DOCUMENT EXCERPT: Begin

Airbus is “cautiously hopeful” that it can meet a 2025 target of 820 deliveries despite bottlenecks that have left nearly 40 completed airframes parked at its factories waiting for engines, the CEO of its core planemaking business said.
While overall supply chains have “improved significantly,” bottlenecks remain in the supply of CFM engines for single-aisles and cabin interiors for wide-body jets, with lavatories joining the list of delays, Christian Scherer said.
“We haven’t changed our (delivery) guidance. I caution you not to extrapolate too much from monthly numbers,” Scherer told reporters, following a recent spate of monthly declines in deliveries compared to last year.
“There is a gradual increase in output of engines that we get from CFM. The reason we have not changed our outlook for the year is because we believe that between now and the end of the year we will get the engines,” he said.
“So it is a gradual increase – a little behind the curve at the moment…but we are cautiously hopeful that it can be done”.
Co-owned by GE Aerospace and France’s Safran , CFM supplies more than half of the engines used on the best-selling Airbus A320neo family, competing with alternative engines from Pratt & Whitney. CFM also exclusively supplies the Boeing 737 MAX with a different engine variant.
“We have nearly 40 gliders parked across our system,” Scherer said, using the planemaker’s nickname for planes that are otherwise complete but unable to be delivered to airlines as they wait for their engines, which are sold separately.
CFM could not immediately be reached for comment. Its top executives have said it has seen improvements in its own supply chain and it is poised to recover from a slow start to the year.
On underlying jet production, a barometer for supply chains, Scherer said Airbus was on its way towards a goal of assembling 75 A320neo-family jets a month in 2027. Most analysts remain cautious about when the already delayed goal can be reached.
“On single-aisle (A320neo-family) we are on track to do that (75 a month) and we are just cruising past 60 (a month). We are trending in the right direction into the 60s,” Scherer said.
Airbus rarely discusses detailed monthly production goals in public, having dropped an interim target of 65 a month in 2023. Reuters reported in January that Airbus was closing in on production of 60 jets a month, around pre-COVID levels.
Scherer was speaking during briefings on Airbus market forecasts and products ahead of the Paris Airshow next week.
Airline demand for jets remains “very strong,” he said.

DOCUMENT EXCERPT: End
THE DATA: Begin

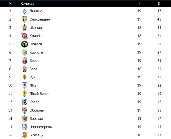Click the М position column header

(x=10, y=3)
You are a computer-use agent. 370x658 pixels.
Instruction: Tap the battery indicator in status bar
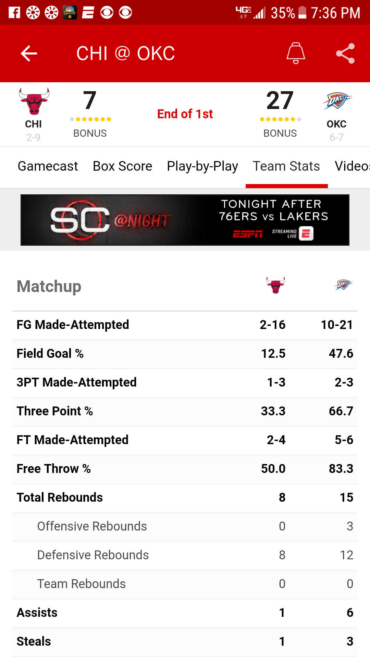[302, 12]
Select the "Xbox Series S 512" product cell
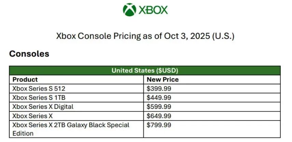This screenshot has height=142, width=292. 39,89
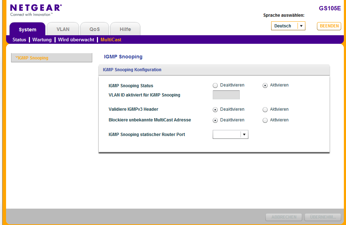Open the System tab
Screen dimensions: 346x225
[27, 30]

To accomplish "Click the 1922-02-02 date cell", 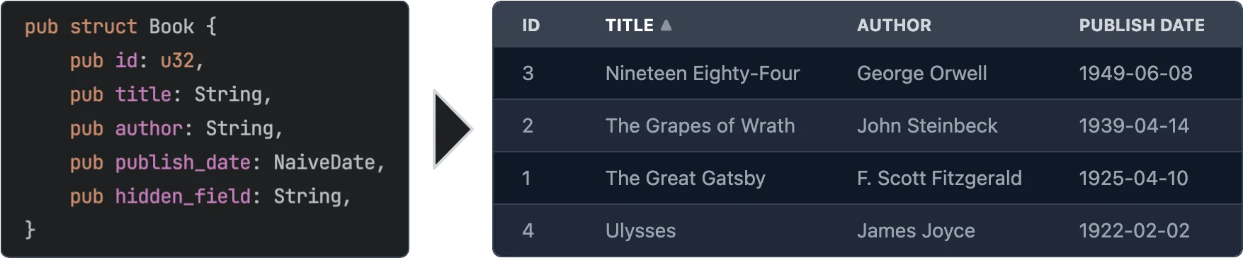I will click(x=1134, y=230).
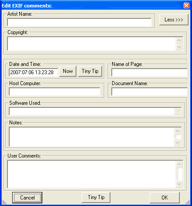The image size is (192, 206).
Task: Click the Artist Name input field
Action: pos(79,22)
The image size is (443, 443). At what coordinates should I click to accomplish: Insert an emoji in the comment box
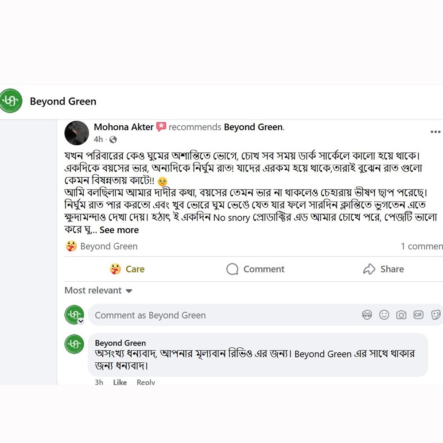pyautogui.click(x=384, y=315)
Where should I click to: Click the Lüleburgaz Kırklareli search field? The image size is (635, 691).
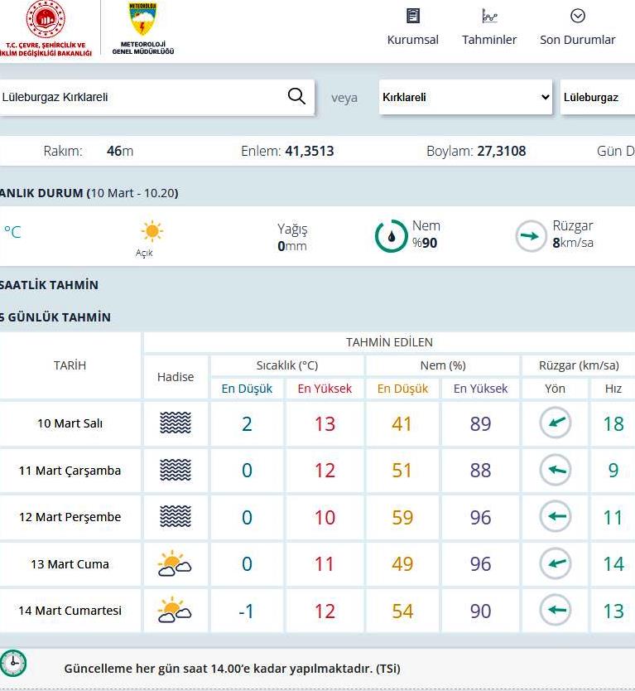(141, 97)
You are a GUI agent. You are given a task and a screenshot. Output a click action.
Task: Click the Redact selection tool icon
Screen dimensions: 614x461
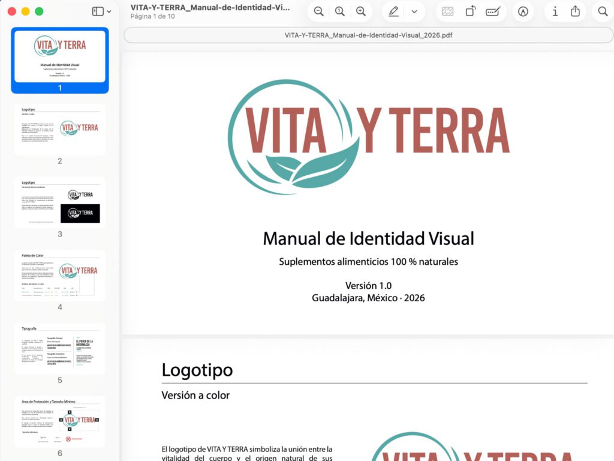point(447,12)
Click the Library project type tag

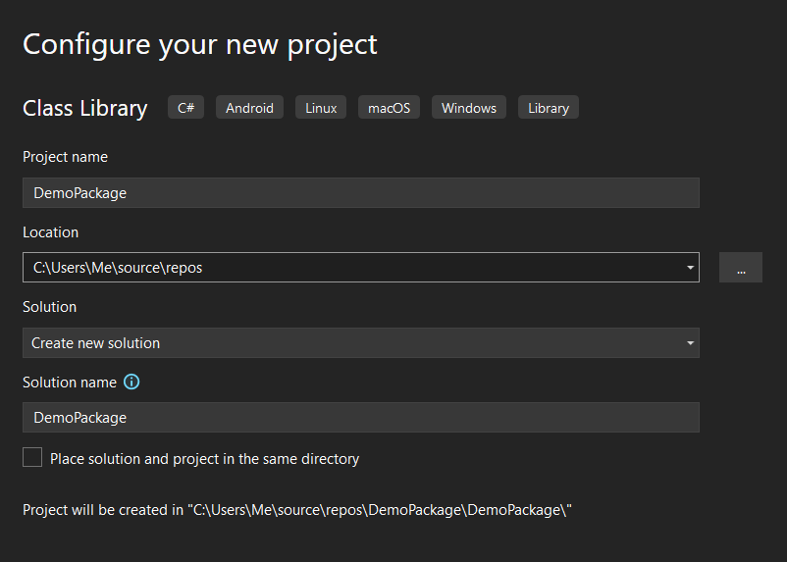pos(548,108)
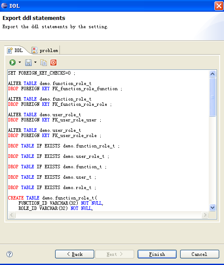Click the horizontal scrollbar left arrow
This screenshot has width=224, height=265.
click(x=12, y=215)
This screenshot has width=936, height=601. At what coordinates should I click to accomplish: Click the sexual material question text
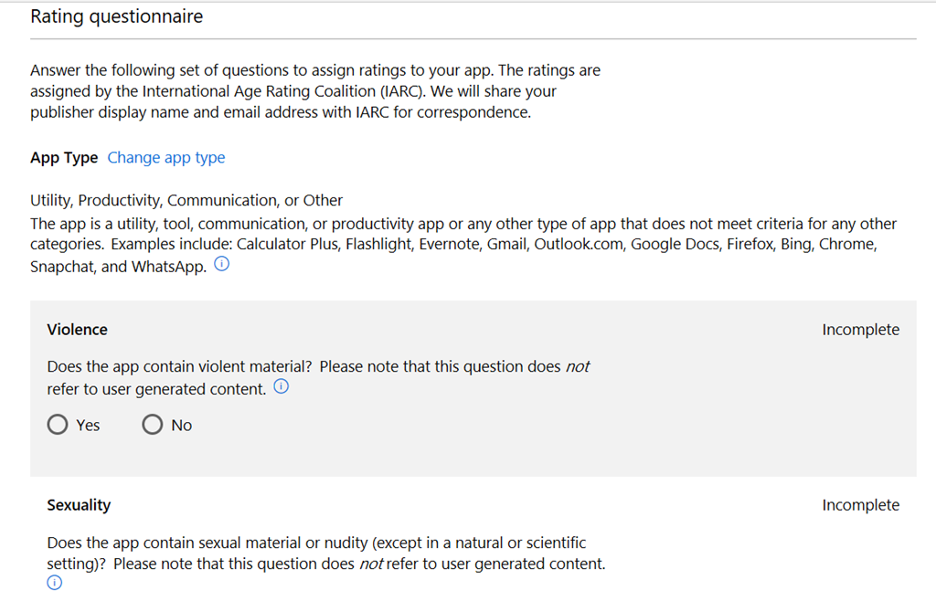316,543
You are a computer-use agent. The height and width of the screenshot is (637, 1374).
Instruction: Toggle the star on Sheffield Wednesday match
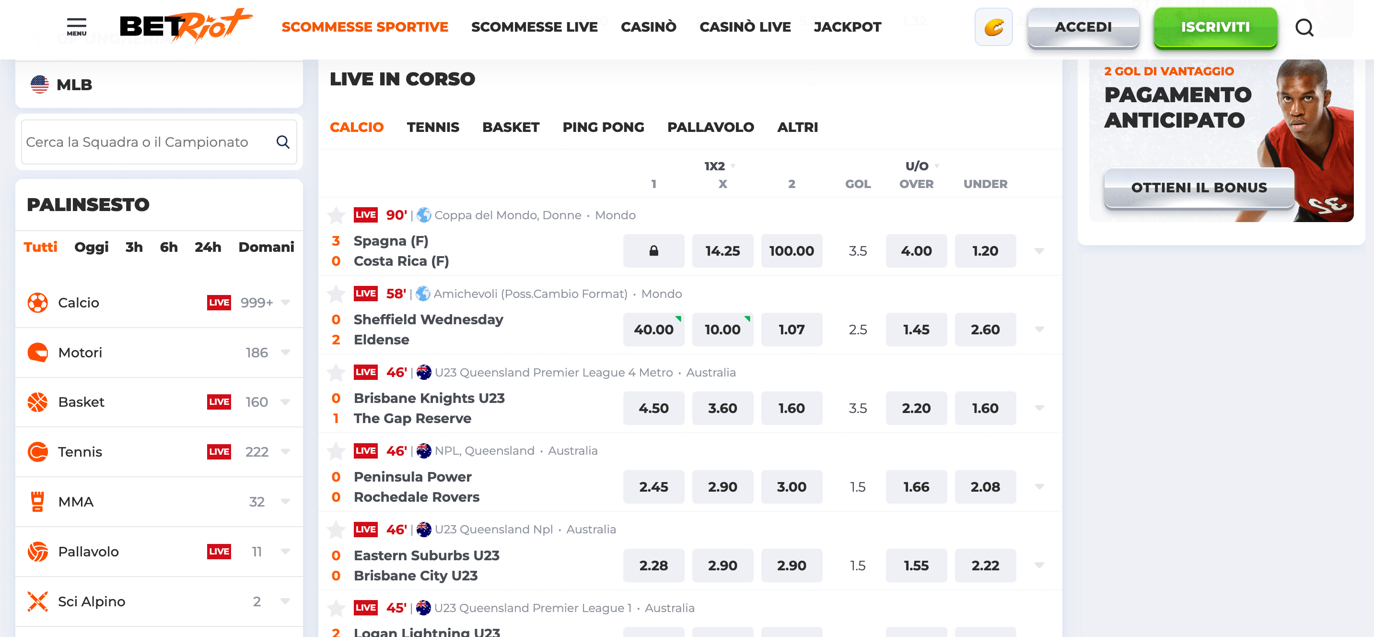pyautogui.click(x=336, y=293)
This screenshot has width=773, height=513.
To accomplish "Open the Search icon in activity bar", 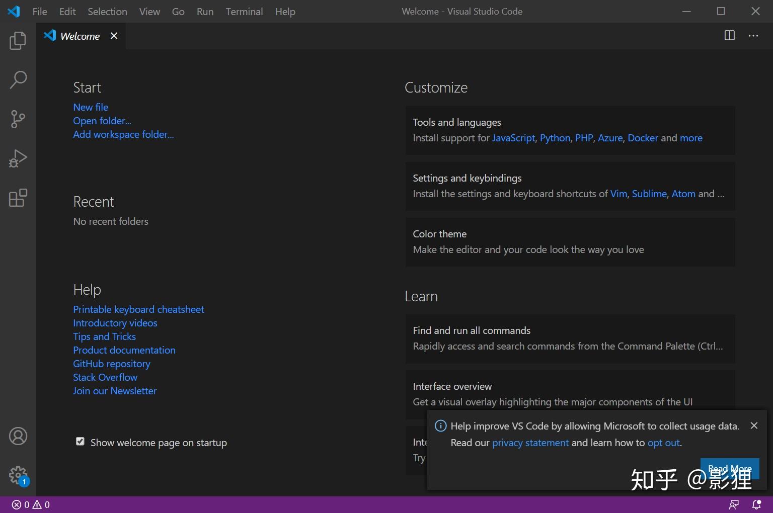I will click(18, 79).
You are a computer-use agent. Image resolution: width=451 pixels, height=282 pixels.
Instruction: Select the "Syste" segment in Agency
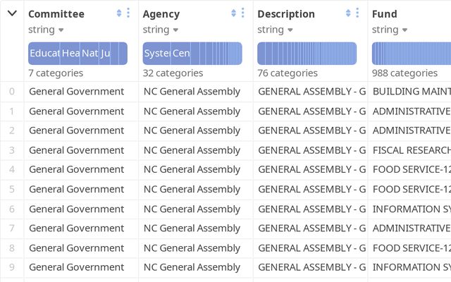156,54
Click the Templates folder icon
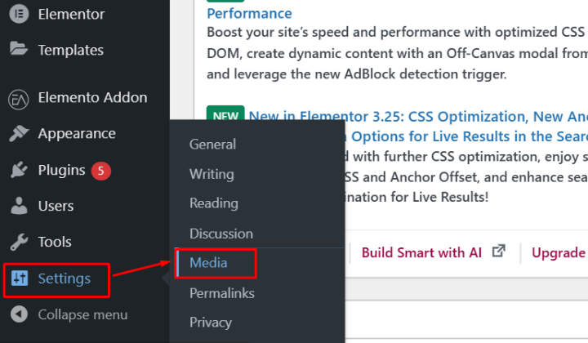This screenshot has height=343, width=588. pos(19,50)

THE DATA: End

[EXERCISE REQUIREMENTS] List every company or organization named in the Airbus deliveries article. The records were taken from a different source than the article.

[ANSWER SPACE] Airbus, CFM, GE Aerospace, Safran, Pratt & Whitney, Boeing, Reuters